Esa actitud tensa y espática podría llevarnos a pensar que estamos ante uno de esos personajes freaks que tanto obsesionaron a Arbus. Sin embargo, basta con echar un vistazo a la hoja de contactos para caer en la cuenta de que se trata de un niño completamente normal, que aparece divertido y juguetón en otras fotos, pero que en esta parece estar desesperado ante la insistencia de la fotógrafa que no para de hacerle fotos. Y es que, como apunta Francois Soulages, Diane Arbus tenía un gran dominio de la técnica compositiva que le permitía construir sus imágenes huyendo de la toma directa e inmediata, eligiendo el arte y el artificio en detrimento de la naturalidad. La intencionalidad que la guiaba era la de expresar la tragedia del mundo borrando las fronteras entre la normalidad y la anormalidad. Así, si bien consiguió dignificar a muchos sujetos marginales también ridiculizó a quienes podían pasar por ser personas normales o ejemplares.
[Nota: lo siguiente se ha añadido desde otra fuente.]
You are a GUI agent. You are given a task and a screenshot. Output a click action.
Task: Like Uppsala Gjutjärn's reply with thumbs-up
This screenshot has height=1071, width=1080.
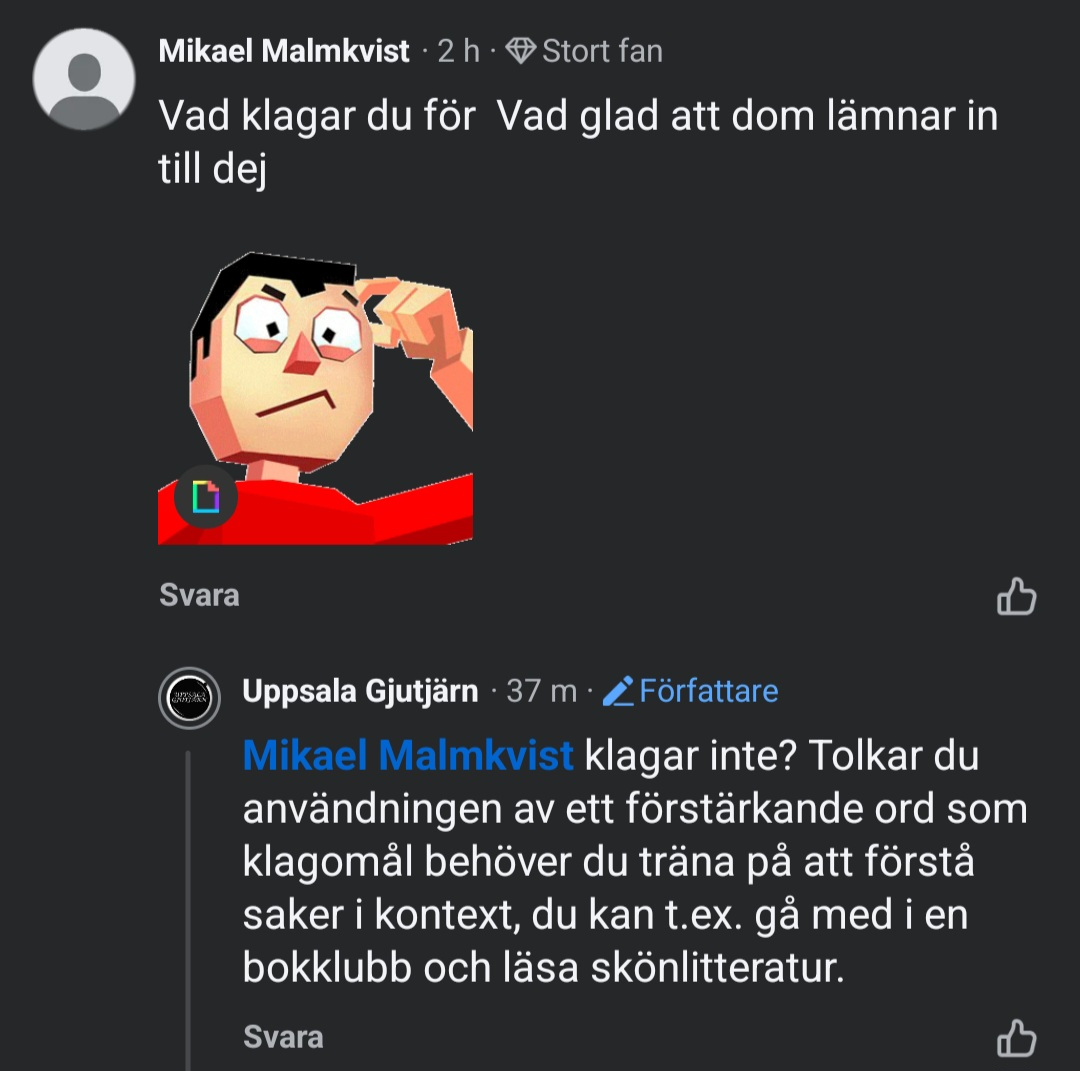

Sus fotos casi nunca son espontáneas, ella hace posar a sus personajes restándoles naturalidad y, en ocasiones, haciéndolos aparecer grotescos. Como escribió Susan Sontag, los modelos que fotografió Arbus son todos de la misma familia, habitantes de la misma aldea, la aldea de idiotas de los Estados Unidos. Hay por lo tanto en su mirada una visión descarnada y distante del ser humano. No se acerca empáticamente a sus personajes, no hay compasión en su mirada, porque a ella le cuesta sentir compasión por los demás. Tampoco trata de sensibilizarnos mediante la denuncia social, ya que ese no era su objetivo principal.
Tanto era el interés que mostraba en su proyecto que en alguna ocasión pudo llegar a rebasar ciertos límites éticos manipulando a sus personajes para sacar de ellos la mueca o la pose menos favorecedora para así incorporarlos a su colección de freaks. No es extraño que la escritora feminista Germaine Greer, en una sesión fotográfica, se percatase de esa manipulación hasta el punto de llegar a comentar “si hubiese sido un hombre le habría pateado las pelotas”. No cabe duda de que Diane Arbus fue una gran fotógrafa que no dejó a nadie indiferente.